Safe Homes, Hopeful Futures;
Caution: Kids At
Risk
"I can't imagine
being 13 or 14 years old and not having somewhere to go at night … and
knowing that some of these kids are sleeping under a bridge in Duluth.
That's disturbing to me." --Nancy Ojard, resident of Duluth and LSS Board
Member
Nancy Ojard is on a
mission. So is John Sippola. The two are teaming up with LSS to
safeguard kids and the emergency outreach services that protect them
through a new campaign to save LSS Street Outreach and LSS Renaissance
transitional housing for youth in Duluth.
In the last legislative
session, $56,000 in state funding was cut for these services. Those state
funds represent matching monies that are required by the U.S. Department
of Health and Human Service to access an additional $300,000 in federal
monies that fund the programs annually.
Church leaders are not
staying silent. In June, the ELCA Northeastern Minnesota Synod voted to
raise $56,000 to ensure that these emergency services stay open. And they
are speaking out about the need to advocate for kids.
"It's unprecedented that a
synod would pass a resolution to cover a gap left in state funding!"

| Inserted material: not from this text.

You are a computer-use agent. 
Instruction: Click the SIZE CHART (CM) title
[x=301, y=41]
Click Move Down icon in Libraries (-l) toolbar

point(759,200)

exclaimed Sippola. "Many people don't realize that essential services are
being cut, not fluff. It's a 911 call to Minnesotans, not only in Duluth
but throughout the state, to be vigilant about what's happening to
people."
Sippola, a pastor at Gloria
Dei Lutheran in Duluth, has been active in supporting emergency outreach
to kids for several years, after meeting teens who were taking refuge in
an abandoned building during a frigid, below-zero evening. "You don't look
at kids who are freezing to death and not have a visceral reaction."
Several Duluthians have
already stepped up to serve on the Campaign Team to seek financial support
from individual donors, church councils, youth groups and women's groups.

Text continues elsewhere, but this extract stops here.